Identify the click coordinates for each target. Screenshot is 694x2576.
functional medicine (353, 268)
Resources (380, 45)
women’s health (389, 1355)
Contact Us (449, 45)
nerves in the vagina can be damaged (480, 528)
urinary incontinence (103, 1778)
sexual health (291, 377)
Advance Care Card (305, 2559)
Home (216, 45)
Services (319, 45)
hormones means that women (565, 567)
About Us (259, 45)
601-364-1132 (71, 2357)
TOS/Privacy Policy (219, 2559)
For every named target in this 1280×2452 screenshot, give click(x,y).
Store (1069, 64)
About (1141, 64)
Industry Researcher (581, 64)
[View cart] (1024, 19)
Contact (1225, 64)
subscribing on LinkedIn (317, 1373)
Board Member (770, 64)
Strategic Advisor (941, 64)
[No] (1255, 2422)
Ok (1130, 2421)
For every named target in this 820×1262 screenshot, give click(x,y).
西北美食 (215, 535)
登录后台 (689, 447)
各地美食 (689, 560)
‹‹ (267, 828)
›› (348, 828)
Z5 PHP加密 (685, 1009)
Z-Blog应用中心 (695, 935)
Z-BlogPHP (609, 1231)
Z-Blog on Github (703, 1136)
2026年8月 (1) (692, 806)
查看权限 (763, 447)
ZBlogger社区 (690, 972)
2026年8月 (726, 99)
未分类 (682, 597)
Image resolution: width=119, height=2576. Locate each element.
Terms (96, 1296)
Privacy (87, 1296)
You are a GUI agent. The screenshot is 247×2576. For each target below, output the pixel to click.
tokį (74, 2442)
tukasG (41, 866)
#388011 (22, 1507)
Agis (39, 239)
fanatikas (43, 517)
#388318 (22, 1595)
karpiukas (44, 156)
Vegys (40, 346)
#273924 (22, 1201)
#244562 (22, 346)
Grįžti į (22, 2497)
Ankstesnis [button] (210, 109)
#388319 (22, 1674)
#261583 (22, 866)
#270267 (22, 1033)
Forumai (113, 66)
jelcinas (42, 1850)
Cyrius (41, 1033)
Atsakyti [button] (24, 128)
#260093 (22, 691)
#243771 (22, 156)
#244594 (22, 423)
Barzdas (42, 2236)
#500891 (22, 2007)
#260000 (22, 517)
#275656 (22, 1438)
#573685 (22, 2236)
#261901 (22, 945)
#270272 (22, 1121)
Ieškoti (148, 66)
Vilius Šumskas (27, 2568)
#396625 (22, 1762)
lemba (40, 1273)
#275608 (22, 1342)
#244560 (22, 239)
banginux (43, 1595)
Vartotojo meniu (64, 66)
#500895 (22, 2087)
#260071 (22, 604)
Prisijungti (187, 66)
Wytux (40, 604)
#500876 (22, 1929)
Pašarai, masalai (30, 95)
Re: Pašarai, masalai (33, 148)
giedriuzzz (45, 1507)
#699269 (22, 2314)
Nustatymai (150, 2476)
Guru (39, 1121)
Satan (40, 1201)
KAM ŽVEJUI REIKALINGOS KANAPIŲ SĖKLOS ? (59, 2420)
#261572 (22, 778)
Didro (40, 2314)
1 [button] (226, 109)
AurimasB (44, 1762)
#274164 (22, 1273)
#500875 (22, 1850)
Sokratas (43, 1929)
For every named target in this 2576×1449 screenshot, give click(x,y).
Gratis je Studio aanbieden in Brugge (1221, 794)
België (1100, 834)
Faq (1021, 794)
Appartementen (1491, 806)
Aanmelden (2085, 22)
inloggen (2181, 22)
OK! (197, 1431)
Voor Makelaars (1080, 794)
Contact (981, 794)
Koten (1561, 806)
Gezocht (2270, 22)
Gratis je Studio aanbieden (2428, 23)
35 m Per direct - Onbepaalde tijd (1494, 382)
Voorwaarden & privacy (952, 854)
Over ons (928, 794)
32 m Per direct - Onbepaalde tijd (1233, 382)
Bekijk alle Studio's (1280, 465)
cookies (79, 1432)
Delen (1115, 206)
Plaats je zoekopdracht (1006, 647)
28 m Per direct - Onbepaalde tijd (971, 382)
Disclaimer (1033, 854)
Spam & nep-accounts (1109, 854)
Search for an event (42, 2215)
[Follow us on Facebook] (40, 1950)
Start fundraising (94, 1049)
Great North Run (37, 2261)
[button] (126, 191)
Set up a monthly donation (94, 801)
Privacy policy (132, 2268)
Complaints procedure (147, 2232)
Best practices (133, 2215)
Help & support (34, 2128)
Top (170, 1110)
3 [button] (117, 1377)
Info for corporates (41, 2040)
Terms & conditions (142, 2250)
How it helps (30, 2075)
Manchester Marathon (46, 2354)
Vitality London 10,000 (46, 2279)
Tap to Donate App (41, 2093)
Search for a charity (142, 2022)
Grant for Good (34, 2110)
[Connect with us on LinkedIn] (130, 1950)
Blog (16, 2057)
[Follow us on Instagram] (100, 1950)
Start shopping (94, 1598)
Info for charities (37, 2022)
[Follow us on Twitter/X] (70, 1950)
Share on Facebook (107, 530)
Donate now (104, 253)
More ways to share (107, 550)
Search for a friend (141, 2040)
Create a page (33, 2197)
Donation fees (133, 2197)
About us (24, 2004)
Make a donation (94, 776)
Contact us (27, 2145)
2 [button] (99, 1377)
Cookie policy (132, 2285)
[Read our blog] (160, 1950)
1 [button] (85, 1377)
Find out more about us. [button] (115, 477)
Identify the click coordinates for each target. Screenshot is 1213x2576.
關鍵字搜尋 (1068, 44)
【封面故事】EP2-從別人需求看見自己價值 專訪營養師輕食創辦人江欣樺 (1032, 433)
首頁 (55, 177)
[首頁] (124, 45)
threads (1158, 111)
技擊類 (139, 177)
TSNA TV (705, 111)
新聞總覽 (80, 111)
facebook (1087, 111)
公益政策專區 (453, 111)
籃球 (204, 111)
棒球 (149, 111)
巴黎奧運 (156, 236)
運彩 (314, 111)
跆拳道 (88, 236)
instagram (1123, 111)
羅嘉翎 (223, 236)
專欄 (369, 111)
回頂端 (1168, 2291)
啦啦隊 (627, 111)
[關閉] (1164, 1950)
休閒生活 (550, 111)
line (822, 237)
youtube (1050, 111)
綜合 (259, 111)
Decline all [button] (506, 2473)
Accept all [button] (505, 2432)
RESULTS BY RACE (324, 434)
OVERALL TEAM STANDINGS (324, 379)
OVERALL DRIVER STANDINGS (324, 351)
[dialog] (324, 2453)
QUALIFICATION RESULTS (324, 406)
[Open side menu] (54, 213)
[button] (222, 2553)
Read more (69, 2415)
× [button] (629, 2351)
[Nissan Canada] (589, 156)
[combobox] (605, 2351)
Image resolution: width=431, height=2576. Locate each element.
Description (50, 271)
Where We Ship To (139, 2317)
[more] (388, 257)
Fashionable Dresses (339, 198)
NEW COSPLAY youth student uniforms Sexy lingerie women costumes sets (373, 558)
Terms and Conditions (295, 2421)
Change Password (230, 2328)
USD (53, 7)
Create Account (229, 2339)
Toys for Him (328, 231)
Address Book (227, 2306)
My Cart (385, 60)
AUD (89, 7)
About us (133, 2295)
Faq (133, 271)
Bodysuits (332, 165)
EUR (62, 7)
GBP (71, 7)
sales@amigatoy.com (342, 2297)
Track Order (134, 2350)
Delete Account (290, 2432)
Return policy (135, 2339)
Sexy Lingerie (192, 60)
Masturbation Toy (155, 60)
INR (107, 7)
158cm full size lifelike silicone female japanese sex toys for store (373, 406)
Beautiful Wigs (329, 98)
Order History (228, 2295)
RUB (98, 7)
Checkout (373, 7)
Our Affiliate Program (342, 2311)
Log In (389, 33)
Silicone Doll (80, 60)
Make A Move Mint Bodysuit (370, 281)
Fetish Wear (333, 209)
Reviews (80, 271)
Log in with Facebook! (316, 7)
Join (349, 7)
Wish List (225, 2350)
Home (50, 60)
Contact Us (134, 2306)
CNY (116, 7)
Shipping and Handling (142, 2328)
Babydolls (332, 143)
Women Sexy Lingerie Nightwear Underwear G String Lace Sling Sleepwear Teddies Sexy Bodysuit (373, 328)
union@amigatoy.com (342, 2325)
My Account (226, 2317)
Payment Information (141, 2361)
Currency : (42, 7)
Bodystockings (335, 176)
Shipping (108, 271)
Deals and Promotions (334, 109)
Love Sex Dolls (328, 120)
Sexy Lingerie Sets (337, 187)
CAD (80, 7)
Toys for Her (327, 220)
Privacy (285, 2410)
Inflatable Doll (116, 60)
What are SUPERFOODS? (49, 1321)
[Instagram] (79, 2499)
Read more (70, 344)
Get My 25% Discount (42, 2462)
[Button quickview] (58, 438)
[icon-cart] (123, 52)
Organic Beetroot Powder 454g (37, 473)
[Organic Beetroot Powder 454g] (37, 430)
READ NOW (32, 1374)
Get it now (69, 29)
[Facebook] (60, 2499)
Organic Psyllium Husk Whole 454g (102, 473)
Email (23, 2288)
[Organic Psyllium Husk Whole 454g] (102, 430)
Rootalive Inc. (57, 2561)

▶ **Work required**: Look through the entries above and quote exactly the lines from the line with "Terms and Conditions (295, 2421)" to the line with "Women Sexy Lingerie", counting both of those lines.

▶ **Solution**:
Terms and Conditions (295, 2421)
Change Password (230, 2328)
USD (53, 7)
Create Account (229, 2339)
Toys for Him (328, 231)
Address Book (227, 2306)
My Cart (385, 60)
AUD (89, 7)
About us (133, 2295)
Faq (133, 271)
Bodysuits (332, 165)
EUR (62, 7)
GBP (71, 7)
sales@amigatoy.com (342, 2297)
Track Order (134, 2350)
Delete Account (290, 2432)
Return policy (135, 2339)
Sexy Lingerie (192, 60)
Masturbation Toy (155, 60)
INR (107, 7)
158cm full size lifelike silicone female japanese sex toys for store (373, 406)
Beautiful Wigs (329, 98)
Order History (228, 2295)
RUB (98, 7)
Checkout (373, 7)
Our Affiliate Program (342, 2311)
Log In (389, 33)
Silicone Doll (80, 60)
Make A Move Mint Bodysuit (370, 281)
Fetish Wear (333, 209)
Reviews (80, 271)
Log in with Facebook! (316, 7)
Join (349, 7)
Wish List (225, 2350)
Home (50, 60)
Contact Us (134, 2306)
CNY (116, 7)
Shipping and Handling (142, 2328)
Babydolls (332, 143)
Women Sexy Lingerie Nightwear Underwear G String Lace Sling Sleepwear Teddies Sexy Bodysuit (373, 328)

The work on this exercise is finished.